Comment: The paper presents MoCHA, which uses a sparse Mixture of Experts Connectors module, aligning with the model architecture criterion.

Relevance: 9 Novelty: 8

9. Representation biases: will we achieve complete understanding by analyzing representations?

ArXiv ID: 2507.22216

Authors: Andrew Kyle Lampinen, Stephanie C. Y. Chan, Yuxuan Li, Katherine Hermann

Abstract: A common approach in neuroscience is to study neural representations as a means to understand a system -- increasingly, by relating the neural representations to the internal representations learned by computational models. However, a recent work in machine learning (Lampinen, 2024) shows that learned feature representations may be biased to over-represent certain features, and represent others more weakly and less-consistently. For example, simple (linear) features may be more strongly and more consistently represented than complex (highly nonlinear) features. These biases could pose challenges for achieving full understanding of a system through representational analysis. In this perspective, we illustrate these challenges -- showing how feature representation biases can lead to strongly biased inferences from common analyses like PCA, regression, and RSA. We also present homomorphic encryption as a simple case study of the potential for strong dissociation between patterns of representation and computation. We discuss the implications of these results for representational comparisons between systems, and for neuroscience more generally.

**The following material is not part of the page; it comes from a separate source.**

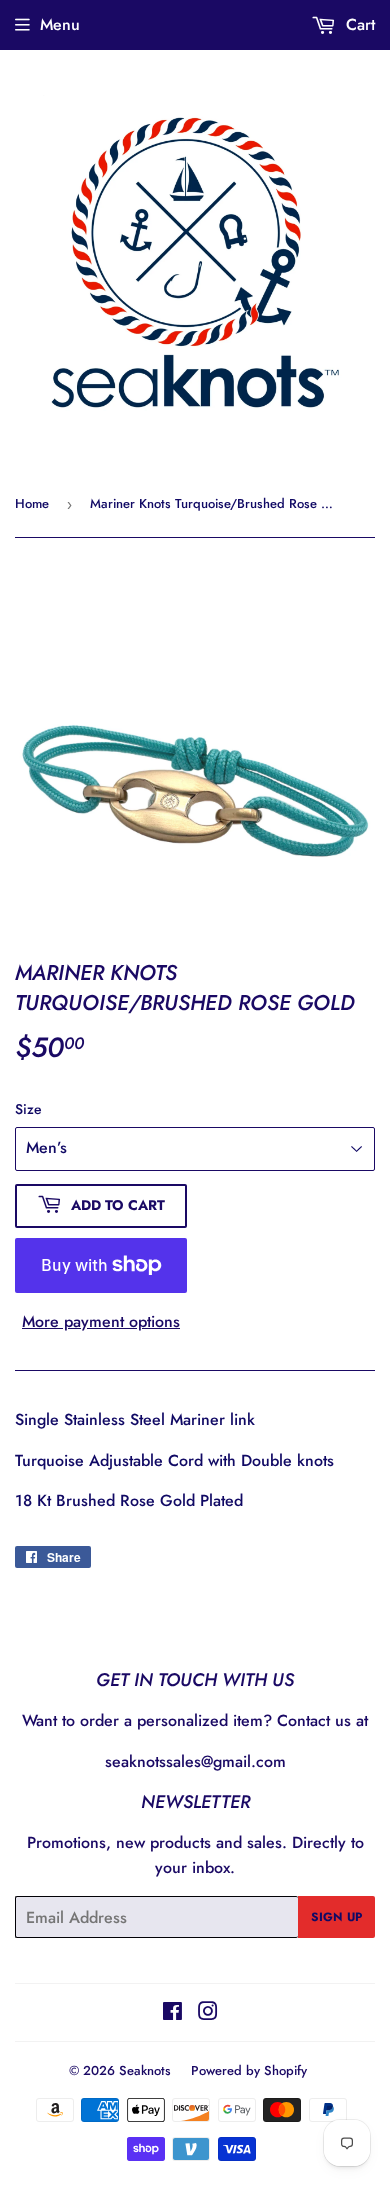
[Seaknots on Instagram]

Comment: The paper discusses representation biases in neural networks, which aligns with the topic of representation learning by providing insights into how deep networks encode information.

Relevance: 9 Novelty: 7

10. Synchronization of mean-field models on the circle

ArXiv ID: 2507.22857

Authors: Yury Polyanskiy, Philippe Rigollet, Andrew Yao

Abstract: This paper considers a mean-field model of $n$ interacting particles whose state space is the unit circle, a generalization of the classical Kuramoto model. Global synchronization is said to occur if after starting from almost any initial state, all particles coalesce to a common point on the circle. We propose a general synchronization criterion in terms of $L_1$-norm of the third derivative of the particle interaction function. As an application we resolve a conjecture for the so-called self-attention dynamics (stylized model of transformers), by showing synchronization for all $\beta \ge -0.16$, which significantly extends the previous bound of $0\le \beta \le 1$ from Criscitiello, Rebjock, McRae, and Boumal (2024). We also show that global synchronization does not occur when $\beta < -2/3$.

Comment: The paper provides theoretical insights into synchronization in mean-field models, with an application to self-attention dynamics in transformers, which aligns with the interest in model architecture analysis.